-- start Text shown --

Adding ArUco marker detection to rt-ai

There are many situations where it is necessary to establish the spatial relationship between a camera in a space and 3D points within the same space. One particular application of interest is the ability to use markers to accurately locate holograms in a space so that AR headset users see the holograms locked in the space, even as they look or move around the space. OpenCV has the ArUco marker detection included so that seemed like a good place to start. The screen capture above shows the rt-ai Aruco marker detector identifying the pose of a few example markers.

This is the simple rt-ai test design with the new ArUcoDetect stream processing element (SPE). The UVC camera was running at 1920 x 1080, 30 fps, and the ArUco SPE had no trouble keeping up with this.

This screen capture is a demonstration of the kind of thing that might be useful to do in an AR application. The relative pose of the marker has been detected, allowing the marker to be replaced by an associated hologram by a 3D application.

While the detection is quite stable, the ArUco SPE implements a configurable filter to help eliminate occasional artifacts, especially regarding the blue (z-axis) which can swing around quite a bit under some circumstances due to the pose ambiguity problem. The trick is to tune the filter to eliminate any residual pose jitter while maintaining adequate response to headset movement.

One challenge here is management of camera intrinsic parameters. In this case, I was using a Logitech C920 webcam for which calibration intrinsics had been determined using a version of the ChArUco calibration sample here. It wouldn’t be hard for the CUVCCam SPE to include camera intrinsic parameters in the JSON associated with each frame, assuming it could detect the type of UVC camera and pick up a pre-determined matrix for that type. Whether that’s adequate is a TBD. In other situations, where the video source is able to supply calibration data, the problem goes away. Anyway, more work needs to be done in this area.

Since rt-ai stream processing networks (SPNs) can be integrated with SHAPE via the Conductor SPE (an example of the Conductor is here), an AR headset running the SHAPE application could stream front facing video to the ArUco SPN, which would then return the relative pose of detected markers that have previously been associated with SHAPE virtual objects. This would allow the headset to correctly instantiate the SHAPE virtual objects in the space and avoid problems relying on inside out tracking alone (such as in a spatial environment with a repeating texture that prevents unique identification).

Using shared memory for rt-ai inter-SPE transfers

The screen capture above couldn’t have been obtained previously as it is passing uncompressed (RGB888) video between rt-ai SPEs on the same node (a Jetson Nano in this case). The CVideoView window is showing the output of the simple network using the CSSDJetson SPE to classify objects and also computes the frames per second and latency of received frames. The source of the frames is a Logitech C920 webcam running at 1280 x 720, 30fps. It shows that the latency is around 128mS at around 15fps.

-- end Text shown --

Work to do:
(a) In the rt-ai text above, at what resolution and frame rate was the UVC camera running for the ArUco test design?
(b) Write a continuation of the rt-ai text above, starting right after its final sentence.

-- start Data block --

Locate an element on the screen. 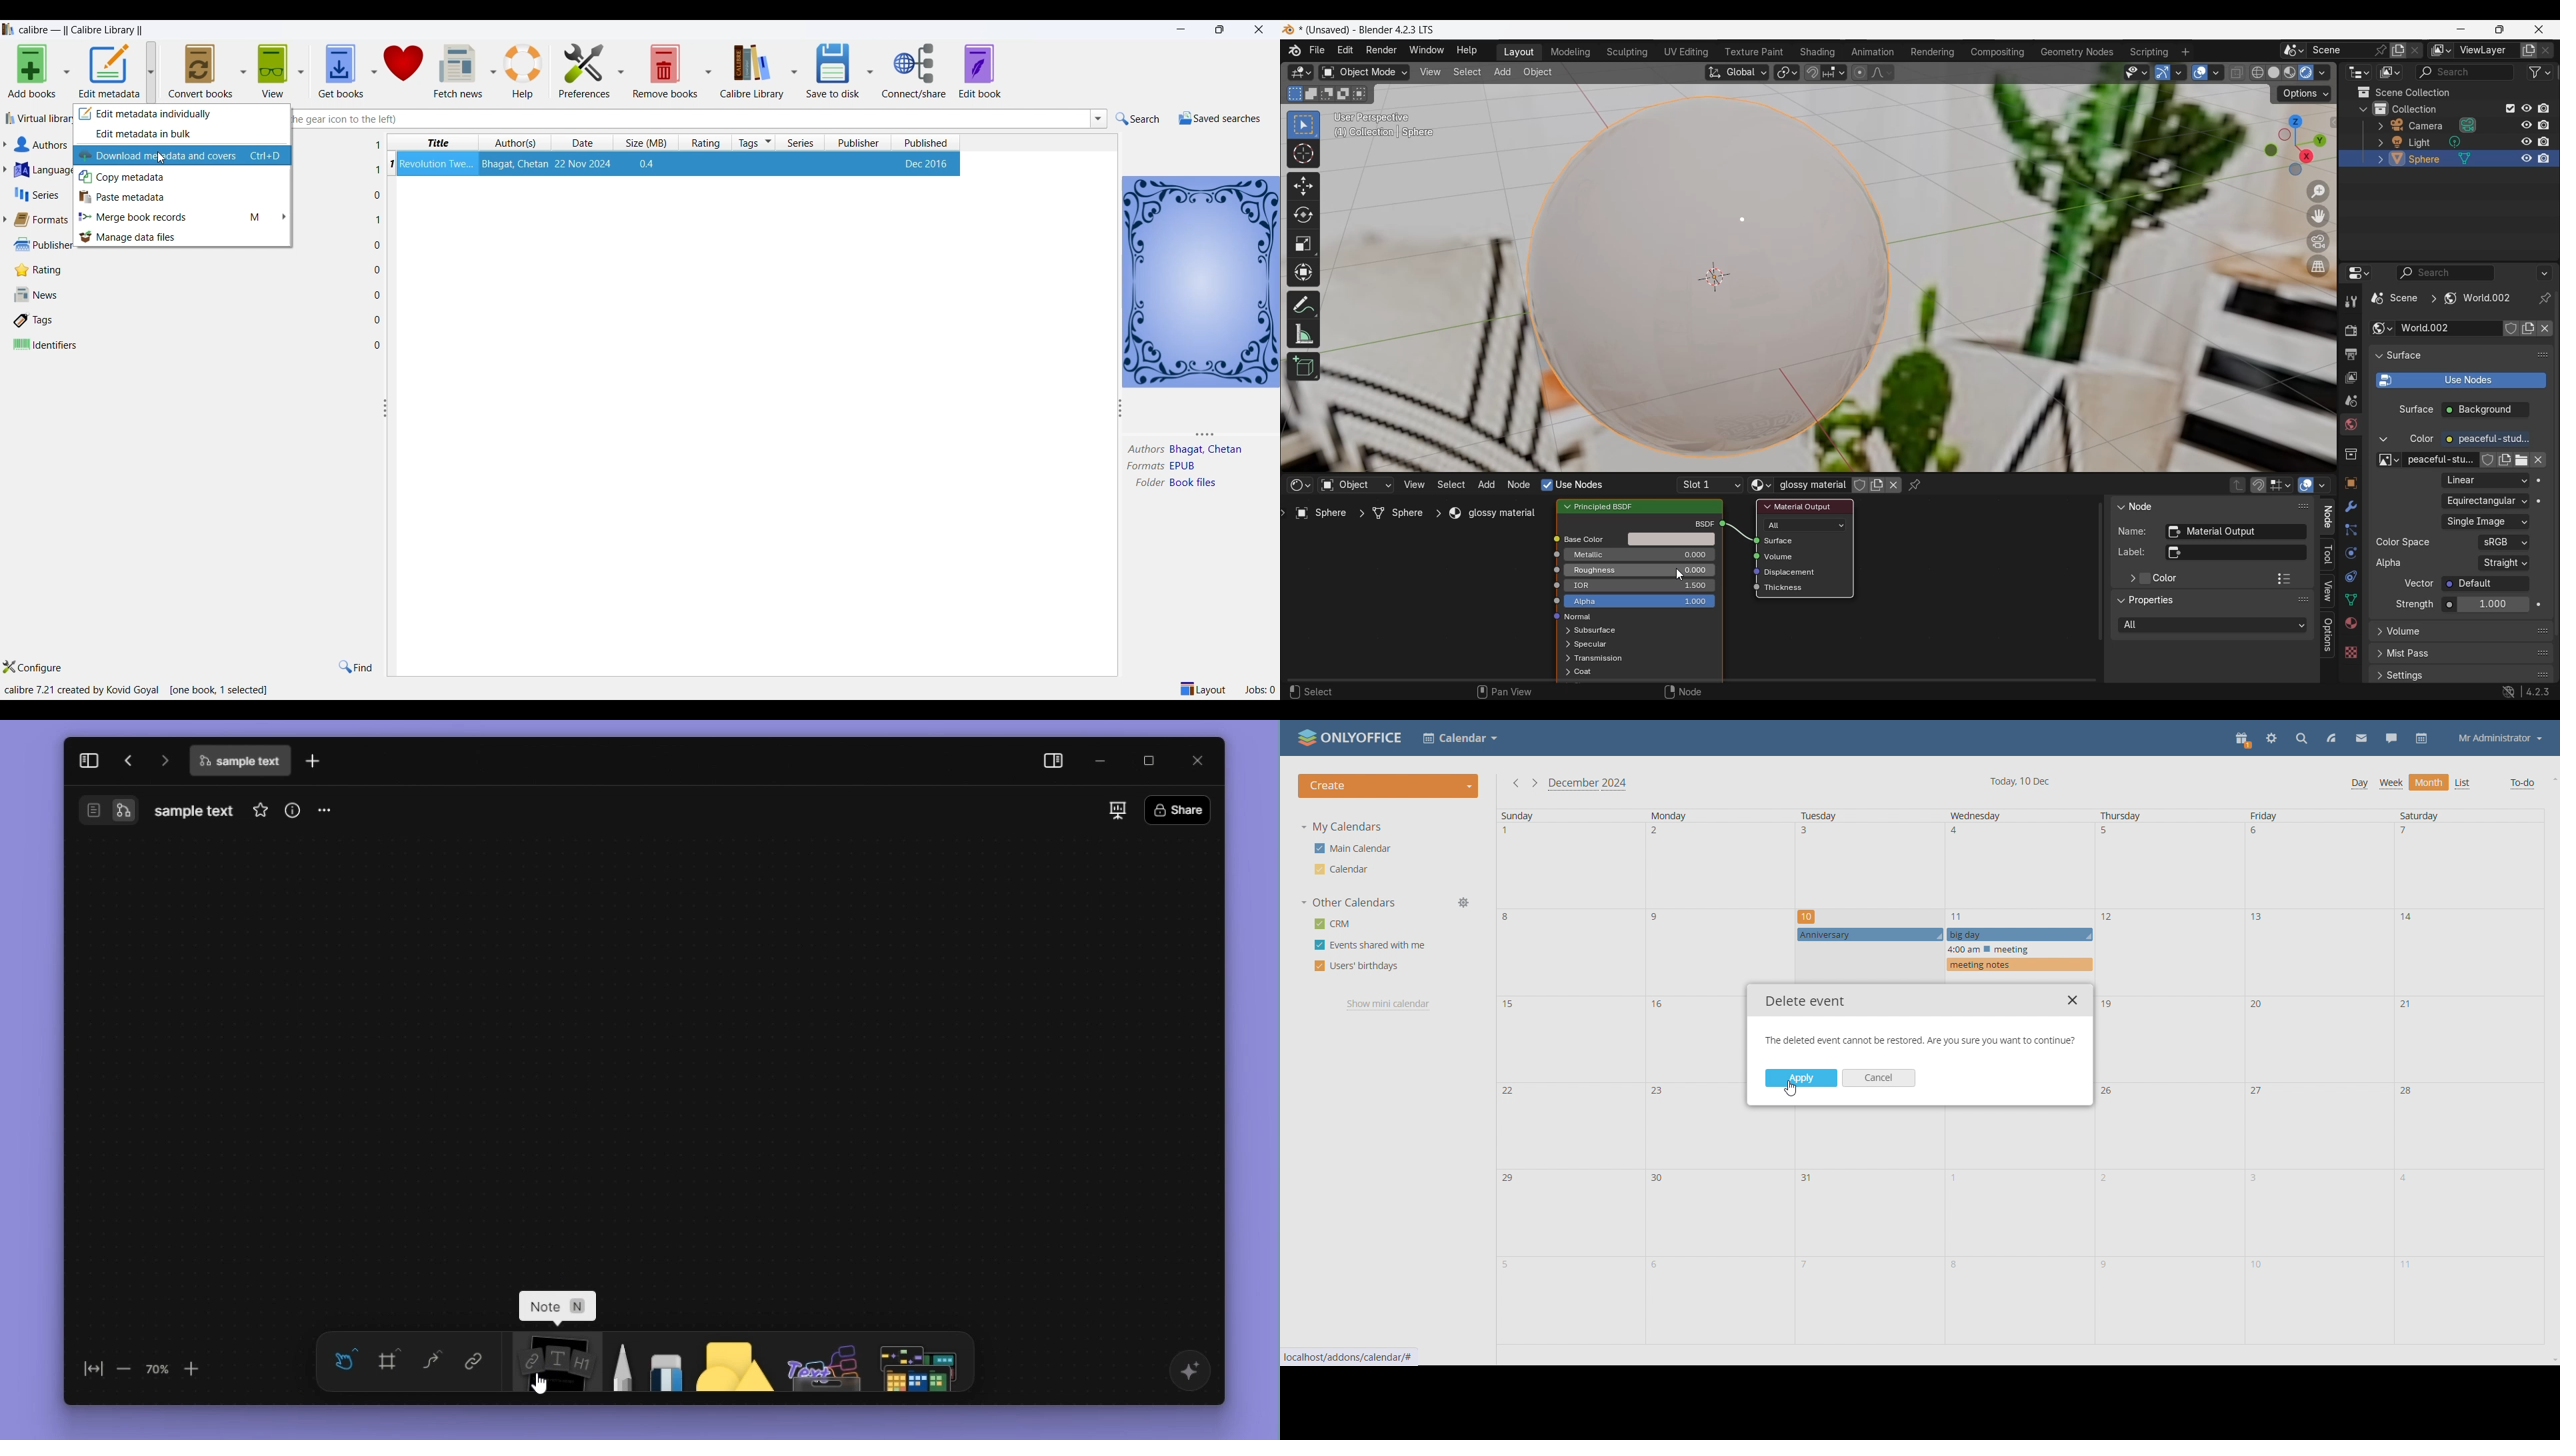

-- end Data block --

Answers to the tasks:
(a) 1920 x 1080 at 30 fps.

(b)
This screen capture shows what happens when shared memory isn’t used. Actually, the latency here is misleading as it seems to be the link from the CUVCCam SPE to the MQTT server that is causing the bottleneck when running uncompressed video. The latency goes monotonically upwards until there is no memory left as there is no throttling on that interface since normally it isn’t a problem.

There doesn’t seem to be much benefit when passing smaller messages between SPEs.

This screen capture above shows shared memory being used when transferring JPEG frames. The one below is with shared memory support turned off.

This just shows that bouncing off the MQTT server within the same node is pretty efficient, at least when compared to the latency of the inference.

Being able to pass large messages around efficiently, even if only point to point within the same node, is quite a step forward by itself. For example, it makes it practical to create networks that pass RGBD frames around.

Shared memory support in rt-ai2 uses the Qt QSharedMemory and QSystemSemaphore wrappers to make things simple. When a design is generated, rtaiDesigner determines if shared memory has been enabled for the network, if the publisher and subscriber are on the same node and if the connection is point to point (i.e. exactly one subscriber). If so, the publisher and subscriber SPEs are told to use shared memory instead of MQTT for that particular connection. The SPE configuration file for the publisher SPE also includes the shared memory slot size to use and how big the pending transmission queue should be. The system is set up at the moment to always use three shared memory slots forming a rotating buffer. The shared memory slots are created by the publisher and attached by the subscriber.

To minimize latency, every time the publisher places a new message in the next shared memory slot, it releases a QSystemSempahore to unblock a thread in the subscriber that can then extract the message, free the shared memory slot and process the received message.

This implementation of shared memory seems to work very well and is highly reliable. In principle, it could be extended to support multiple subscribers by replicating the shared memory slot structure for each subscriber.

Jetson Nano SSD-Mobilenet-v2 SPE for rt-ai

Following on from the earlier work with the Jetson Nano, the SSD-Mobilenet-v2 model is now running as an rt-ai Stream Processing Element (SPE) for Jetson and so is fully integrated with the rt-ai system. Custom models created using transfer learning can also be used – it’s just a case of setting the model name in the SPE’s configuration and placing the required model files on the rt-ai data server. Since models are automatically downloaded at runtime if necessary, it’s pretty trivial to change the model being used on an existing Stream Processing Network (SPN).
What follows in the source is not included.